İnceleyeceğim iki argümana daha yakından bakmadan önce bunları kısaca özetleyelim. Birinci argüman Ezgi Aygün Eşitli’ye aittir. Eşitli’ye göre bilimin ve insanlığın gelişimi insanlar üzerinde yapılacak deneyler neticesinde ortaya çıkan verilere; insanlar üzerinde gerçekleştirilen deneylerse hayvanlar üzerinde gerçekleştirilecek deneylere bağlıdır ve hayvanların insanlığın gelişim noktasındaki bu önemli rol, onları deneylerde kullanmamızı zorunlu kılar (Eşitli, 2012, s. 24) (1, aşağıda notlar kısmına bakınız).

Oya Ögenler’e göre ise hayvan deneyleri yarar için bir canlıya ne kadar zarar verileceğini hesaplayan bir biyoetik karar vermeyi gerektirir ve bunlar genellikle eğitim, deney ve araştırma için yapıldıklarında meşru olarak görülürler (Ögenler, 2015, s. 639).
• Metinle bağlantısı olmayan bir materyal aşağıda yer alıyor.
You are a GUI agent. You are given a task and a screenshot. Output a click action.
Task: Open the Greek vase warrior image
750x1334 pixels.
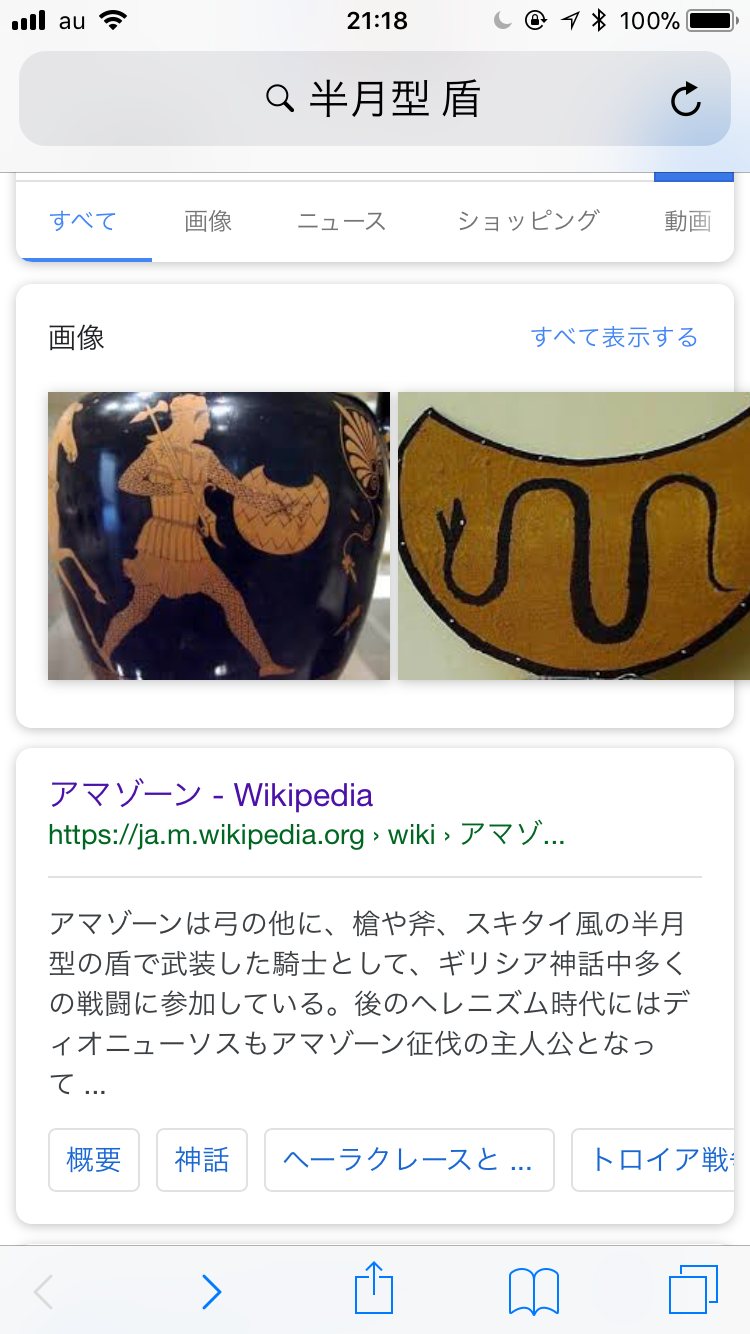click(219, 536)
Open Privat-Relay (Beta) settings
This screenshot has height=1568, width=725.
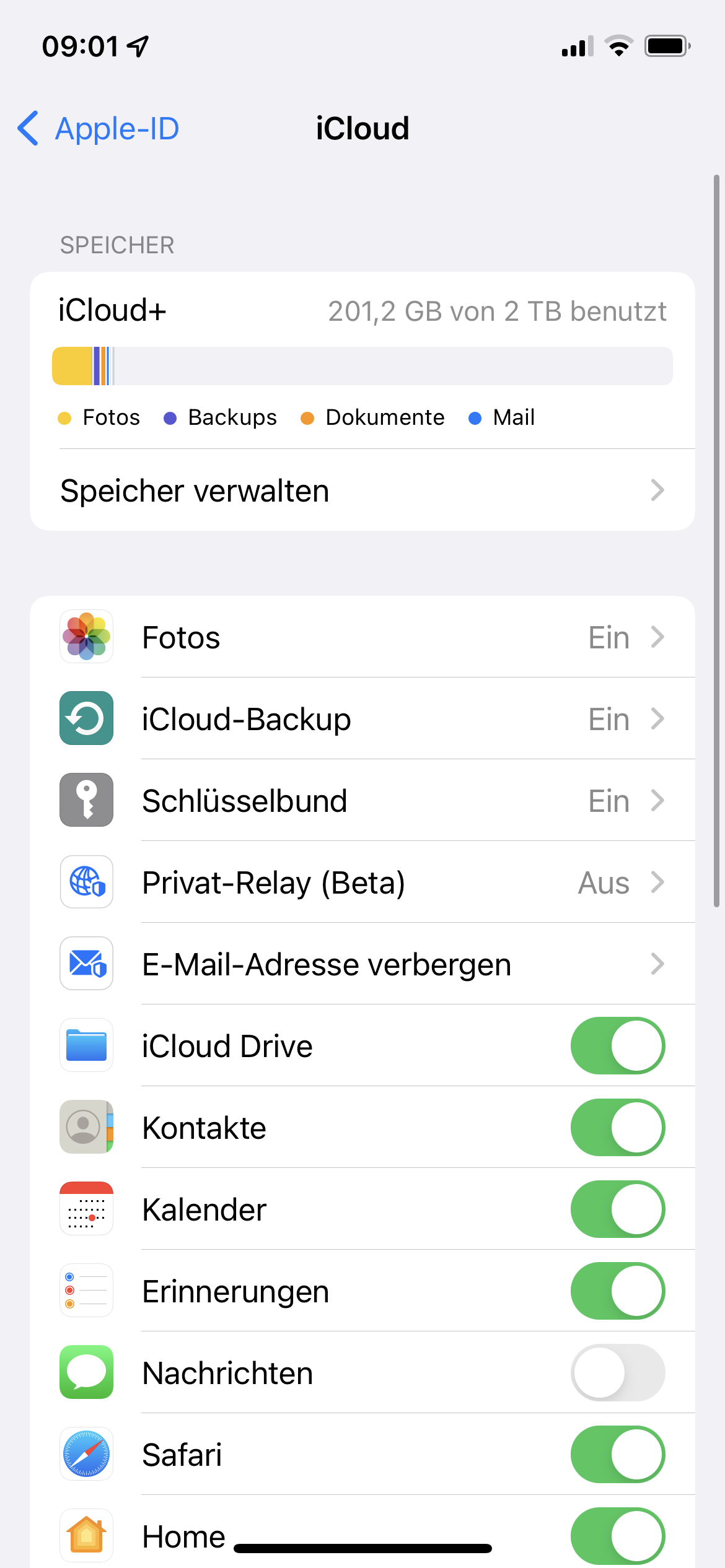(362, 882)
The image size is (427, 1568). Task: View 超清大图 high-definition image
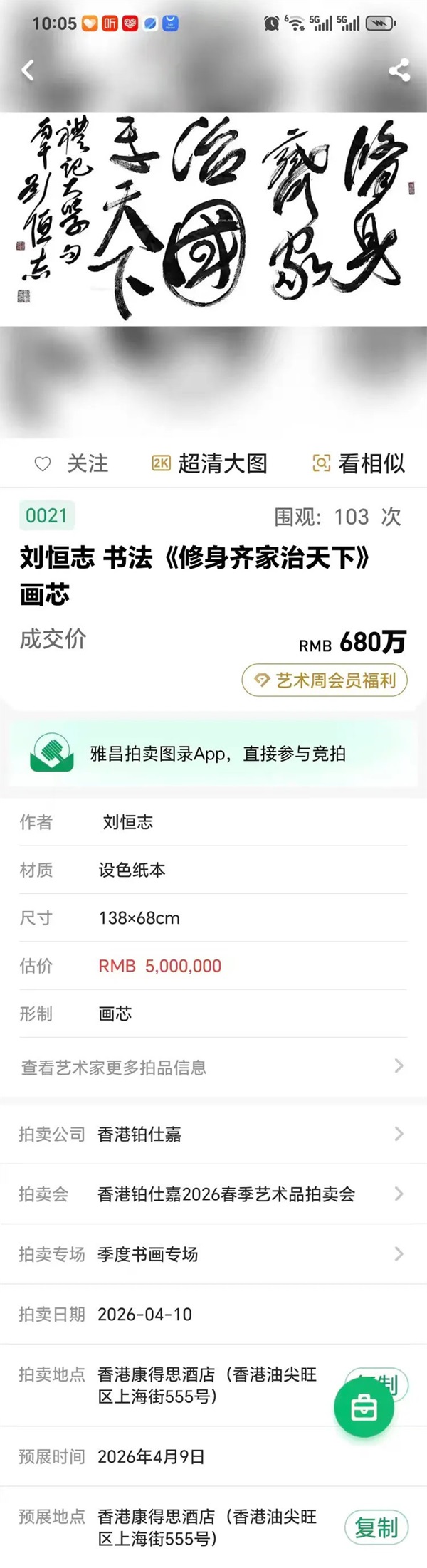[x=210, y=464]

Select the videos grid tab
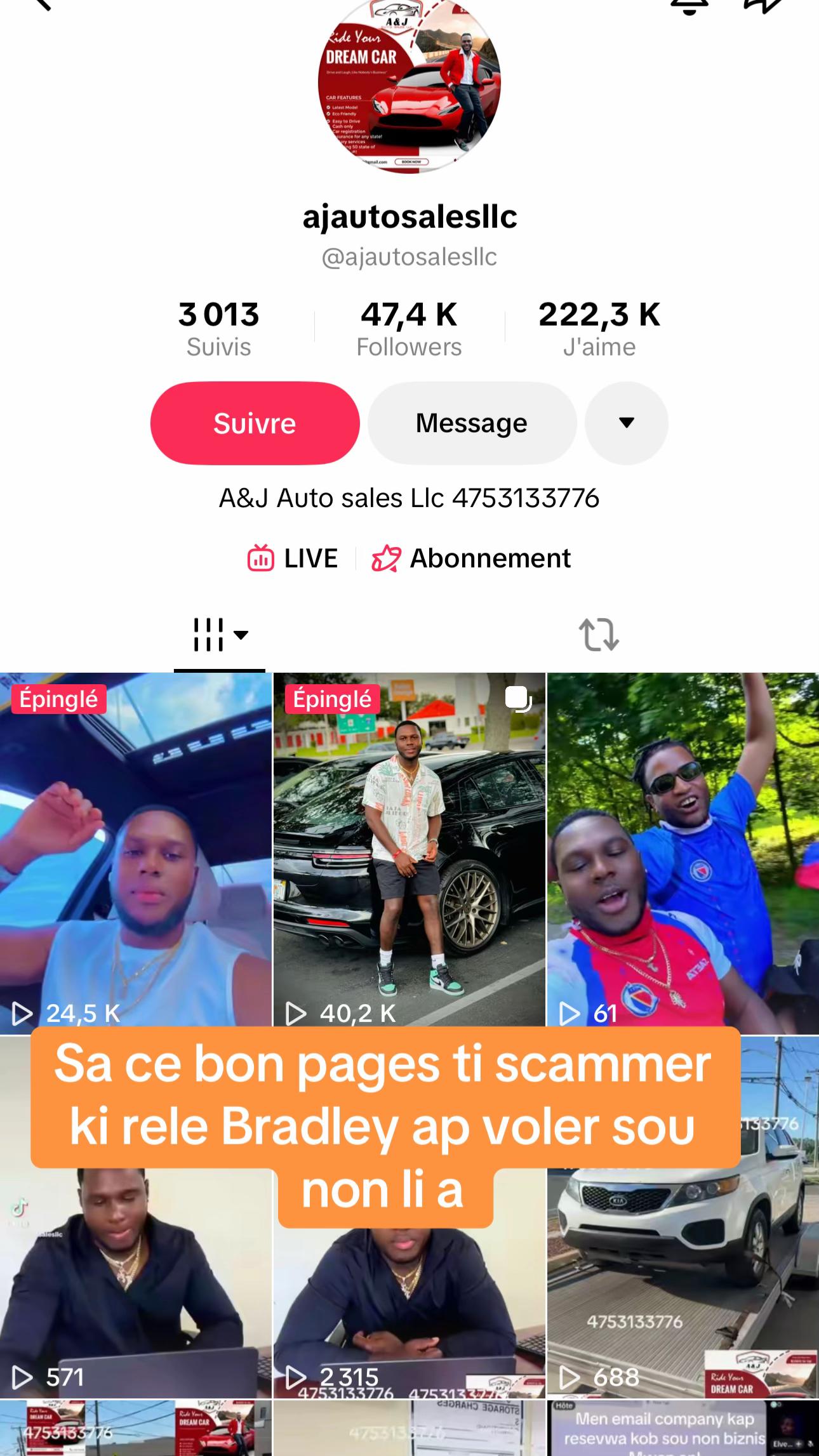[x=220, y=635]
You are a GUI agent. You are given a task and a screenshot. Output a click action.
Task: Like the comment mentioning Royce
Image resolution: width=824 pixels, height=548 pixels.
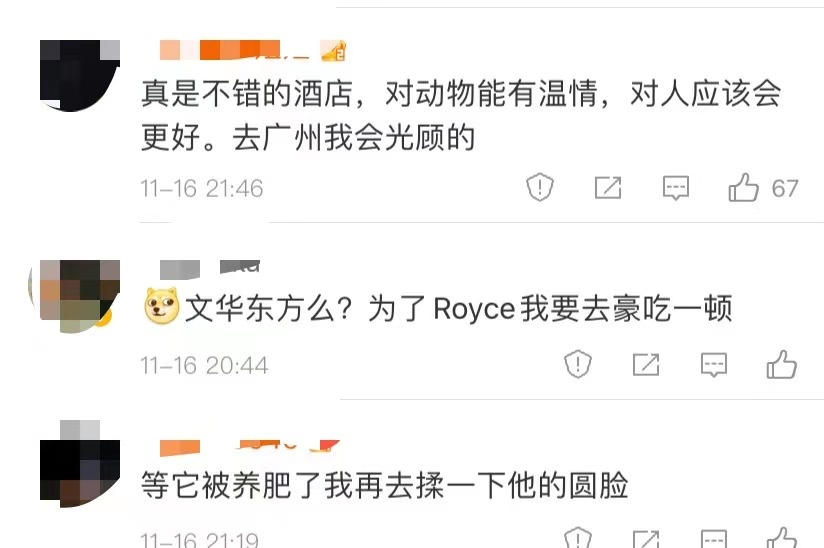pyautogui.click(x=781, y=365)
Öte yandan bu karar vermenin genel kuralı filogenetik skandalda daha yüksekte yer alan hayvan yerine daha aşağıda bulunan en az kompleks tür kullanılmaya çalışılmaktadır (Ögenler, 2015, s. 639). Fakat tıbbi deneyler sadece insanın ve insanların belirlediği türlerin yararına bir durumdur ve seçilen hayvanların bedeninin kullanılmasını sağlamaya yönelik bir karşı çıkışın olmayacağı açıktır (Ögenler, 2015, s. 639). Ek olarak Ögenler’e göre “Tıp literatüründe yer aldığı üzere tıbbi tartışmalar genel olarak somut veriler üzerinde olmaktadır, bu söyleme göre herhangi bir şeyin varlığı ya da yokluğu elle tutulabilir gözle görülebilir olmasını gerektirmektedir. Deneylerde hayvan kullanımı sırasında hayvan hayatının değerinin varlığı araştırmacının eylemlerine bakılarak ortaya çıkarılır.” (Ögenler, 2015, s. 639).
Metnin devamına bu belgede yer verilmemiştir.